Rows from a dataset
—————
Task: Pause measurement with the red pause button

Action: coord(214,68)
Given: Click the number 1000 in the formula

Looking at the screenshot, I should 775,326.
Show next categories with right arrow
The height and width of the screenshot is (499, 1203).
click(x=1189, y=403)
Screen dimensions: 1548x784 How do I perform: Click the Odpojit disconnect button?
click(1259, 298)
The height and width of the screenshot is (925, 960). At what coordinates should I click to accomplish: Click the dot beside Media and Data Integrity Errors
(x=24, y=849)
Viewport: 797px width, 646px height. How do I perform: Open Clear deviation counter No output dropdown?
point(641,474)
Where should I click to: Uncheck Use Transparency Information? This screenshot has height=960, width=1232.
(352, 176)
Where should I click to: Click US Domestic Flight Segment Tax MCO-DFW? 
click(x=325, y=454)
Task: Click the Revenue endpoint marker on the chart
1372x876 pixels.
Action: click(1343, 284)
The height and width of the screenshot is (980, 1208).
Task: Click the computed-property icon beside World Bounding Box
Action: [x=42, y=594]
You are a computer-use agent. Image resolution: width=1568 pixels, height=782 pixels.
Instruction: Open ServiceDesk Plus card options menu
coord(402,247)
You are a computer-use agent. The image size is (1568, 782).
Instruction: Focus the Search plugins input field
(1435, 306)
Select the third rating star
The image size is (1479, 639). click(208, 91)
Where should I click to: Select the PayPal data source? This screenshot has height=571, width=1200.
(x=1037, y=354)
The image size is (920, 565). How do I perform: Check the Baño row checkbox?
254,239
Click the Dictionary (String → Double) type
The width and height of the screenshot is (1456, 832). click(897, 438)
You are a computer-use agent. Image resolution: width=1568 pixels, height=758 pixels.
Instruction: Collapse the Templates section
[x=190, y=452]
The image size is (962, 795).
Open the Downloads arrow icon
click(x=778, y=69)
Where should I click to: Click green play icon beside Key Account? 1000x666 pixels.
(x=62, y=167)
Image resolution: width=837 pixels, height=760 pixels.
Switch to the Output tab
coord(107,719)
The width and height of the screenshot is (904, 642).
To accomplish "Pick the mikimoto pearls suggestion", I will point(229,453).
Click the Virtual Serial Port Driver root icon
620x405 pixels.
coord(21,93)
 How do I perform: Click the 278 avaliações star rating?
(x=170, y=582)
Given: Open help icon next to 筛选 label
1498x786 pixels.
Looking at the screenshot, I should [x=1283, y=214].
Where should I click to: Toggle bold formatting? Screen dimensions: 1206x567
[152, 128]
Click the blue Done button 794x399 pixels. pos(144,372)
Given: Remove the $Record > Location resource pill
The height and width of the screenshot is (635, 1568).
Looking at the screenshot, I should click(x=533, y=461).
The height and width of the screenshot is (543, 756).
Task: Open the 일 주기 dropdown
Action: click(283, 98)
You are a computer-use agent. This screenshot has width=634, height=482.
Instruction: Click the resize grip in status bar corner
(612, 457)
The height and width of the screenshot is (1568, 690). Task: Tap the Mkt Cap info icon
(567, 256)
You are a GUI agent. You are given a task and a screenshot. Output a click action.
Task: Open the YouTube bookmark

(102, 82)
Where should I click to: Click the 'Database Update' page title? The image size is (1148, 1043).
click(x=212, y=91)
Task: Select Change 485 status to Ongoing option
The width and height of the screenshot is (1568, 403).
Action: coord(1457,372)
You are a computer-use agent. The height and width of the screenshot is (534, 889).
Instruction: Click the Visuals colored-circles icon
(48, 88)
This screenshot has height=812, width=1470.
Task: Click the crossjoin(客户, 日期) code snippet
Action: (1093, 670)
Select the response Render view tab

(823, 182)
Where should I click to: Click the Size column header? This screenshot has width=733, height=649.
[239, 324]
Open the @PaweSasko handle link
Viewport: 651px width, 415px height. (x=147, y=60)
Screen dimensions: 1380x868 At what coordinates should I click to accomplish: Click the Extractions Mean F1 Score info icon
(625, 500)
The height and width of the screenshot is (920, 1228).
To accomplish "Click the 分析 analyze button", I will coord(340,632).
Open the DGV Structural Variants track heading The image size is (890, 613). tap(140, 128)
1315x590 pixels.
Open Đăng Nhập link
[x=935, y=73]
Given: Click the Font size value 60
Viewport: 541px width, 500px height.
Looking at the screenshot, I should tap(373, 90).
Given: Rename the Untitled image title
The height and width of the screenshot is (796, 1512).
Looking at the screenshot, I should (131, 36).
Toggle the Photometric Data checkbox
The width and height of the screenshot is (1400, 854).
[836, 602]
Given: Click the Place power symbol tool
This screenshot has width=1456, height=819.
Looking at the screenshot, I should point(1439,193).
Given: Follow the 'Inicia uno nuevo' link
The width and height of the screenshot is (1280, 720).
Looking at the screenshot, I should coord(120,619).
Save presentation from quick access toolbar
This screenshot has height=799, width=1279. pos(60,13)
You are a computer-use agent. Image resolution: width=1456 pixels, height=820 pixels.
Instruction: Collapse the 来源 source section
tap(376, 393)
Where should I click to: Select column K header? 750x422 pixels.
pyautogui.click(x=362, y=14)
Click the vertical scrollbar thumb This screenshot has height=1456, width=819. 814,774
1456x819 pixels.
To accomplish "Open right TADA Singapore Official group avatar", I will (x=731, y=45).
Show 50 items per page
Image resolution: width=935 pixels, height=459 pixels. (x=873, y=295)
—————
Written problem - Edit these records so that every "Where should I click to" becomes "Where do I click to", keeping everything else the same.

Worked answer -
Task: Pause measurement with the red pause button

Action: coord(214,68)
Given: Click the number 1000 in the formula

Looking at the screenshot, I should 775,326.
Show next categories with right arrow
The height and width of the screenshot is (499, 1203).
click(x=1189, y=403)
Screen dimensions: 1548x784 How do I perform: Click the Odpojit disconnect button?
click(1259, 298)
The height and width of the screenshot is (925, 960). At what coordinates should I click to accomplish: Click the dot beside Media and Data Integrity Errors
(x=24, y=849)
Viewport: 797px width, 646px height. How do I perform: Open Clear deviation counter No output dropdown?
point(641,474)
Where do I click to: Uncheck Use Transparency Information? This screenshot has height=960, width=1232.
(352, 176)
Where do I click to: Click US Domestic Flight Segment Tax MCO-DFW? 
click(x=325, y=454)
Task: Click the Revenue endpoint marker on the chart
1372x876 pixels.
Action: click(1343, 284)
The height and width of the screenshot is (980, 1208).
Task: Click the computed-property icon beside World Bounding Box
Action: [x=42, y=594]
You are a computer-use agent. Image resolution: width=1568 pixels, height=782 pixels.
Instruction: Open ServiceDesk Plus card options menu
coord(402,247)
You are a computer-use agent. The image size is (1568, 782).
Instruction: Focus the Search plugins input field
(1435, 306)
Select the third rating star
The image size is (1479, 639). click(208, 91)
Where do I click to: Select the PayPal data source? This screenshot has height=571, width=1200.
(x=1037, y=354)
The image size is (920, 565). How do I perform: Check the Baño row checkbox?
254,239
Click the Dictionary (String → Double) type
The width and height of the screenshot is (1456, 832). click(897, 438)
You are a computer-use agent. Image resolution: width=1568 pixels, height=758 pixels.
Instruction: Collapse the Templates section
[x=190, y=452]
The image size is (962, 795).
Open the Downloads arrow icon
click(x=778, y=69)
Where do I click to: Click green play icon beside Key Account? 1000x666 pixels.
(x=62, y=167)
Image resolution: width=837 pixels, height=760 pixels.
Switch to the Output tab
coord(107,719)
The width and height of the screenshot is (904, 642).
To accomplish "Pick the mikimoto pearls suggestion", I will point(229,453).
Click the Virtual Serial Port Driver root icon
620x405 pixels.
coord(21,93)
 How do I perform: Click the 278 avaliações star rating?
(x=170, y=582)
Given: Open help icon next to 筛选 label
1498x786 pixels.
Looking at the screenshot, I should [x=1283, y=214].
Where do I click to: Toggle bold formatting? Screen dimensions: 1206x567
[152, 128]
Click the blue Done button 794x399 pixels. pos(144,372)
Given: Remove the $Record > Location resource pill
The height and width of the screenshot is (635, 1568).
Looking at the screenshot, I should click(x=533, y=461).
The height and width of the screenshot is (543, 756).
Task: Open the 일 주기 dropdown
Action: click(283, 98)
You are a computer-use agent. This screenshot has width=634, height=482.
Instruction: Click the resize grip in status bar corner
(612, 457)
The height and width of the screenshot is (1568, 690). Task: Tap the Mkt Cap info icon
(567, 256)
You are a GUI agent. You are given a task and a screenshot. Output a click action.
Task: Open the YouTube bookmark

(102, 82)
Where do I click to: Click the 'Database Update' page title? The image size is (1148, 1043).
click(x=212, y=91)
Task: Select Change 485 status to Ongoing option
The width and height of the screenshot is (1568, 403).
Action: coord(1457,372)
You are a computer-use agent. The height and width of the screenshot is (534, 889).
Instruction: Click the Visuals colored-circles icon
(48, 88)
This screenshot has height=812, width=1470.
Task: Click the crossjoin(客户, 日期) code snippet
Action: (1093, 670)
Select the response Render view tab

(823, 182)
Where do I click to: Click the Size column header? This screenshot has width=733, height=649.
[239, 324]
Open the @PaweSasko handle link
Viewport: 651px width, 415px height. (x=147, y=60)
Screen dimensions: 1380x868 At what coordinates should I click to accomplish: Click the Extractions Mean F1 Score info icon
(625, 500)
The height and width of the screenshot is (920, 1228).
To accomplish "Click the 分析 analyze button", I will coord(340,632).
Open the DGV Structural Variants track heading The image size is (890, 613). tap(140, 128)
1315x590 pixels.
Open Đăng Nhập link
[x=935, y=73]
Given: Click the Font size value 60
Viewport: 541px width, 500px height.
Looking at the screenshot, I should tap(373, 90).
Given: Rename the Untitled image title
The height and width of the screenshot is (796, 1512).
Looking at the screenshot, I should (131, 36).
Toggle the Photometric Data checkbox
The width and height of the screenshot is (1400, 854).
[836, 602]
Given: Click the Place power symbol tool
This screenshot has width=1456, height=819.
Looking at the screenshot, I should point(1439,193).
Given: Follow the 'Inicia uno nuevo' link
The width and height of the screenshot is (1280, 720).
Looking at the screenshot, I should coord(120,619).
Save presentation from quick access toolbar
This screenshot has height=799, width=1279. pos(60,13)
You are a computer-use agent. Image resolution: width=1456 pixels, height=820 pixels.
Instruction: Collapse the 来源 source section
tap(376, 393)
Where do I click to: Select column K header? 750x422 pixels.
pyautogui.click(x=362, y=14)
Click the vertical scrollbar thumb This screenshot has height=1456, width=819. 814,774
1456x819 pixels.
To accomplish "Open right TADA Singapore Official group avatar", I will (x=731, y=45).
Show 50 items per page
Image resolution: width=935 pixels, height=459 pixels. (x=873, y=295)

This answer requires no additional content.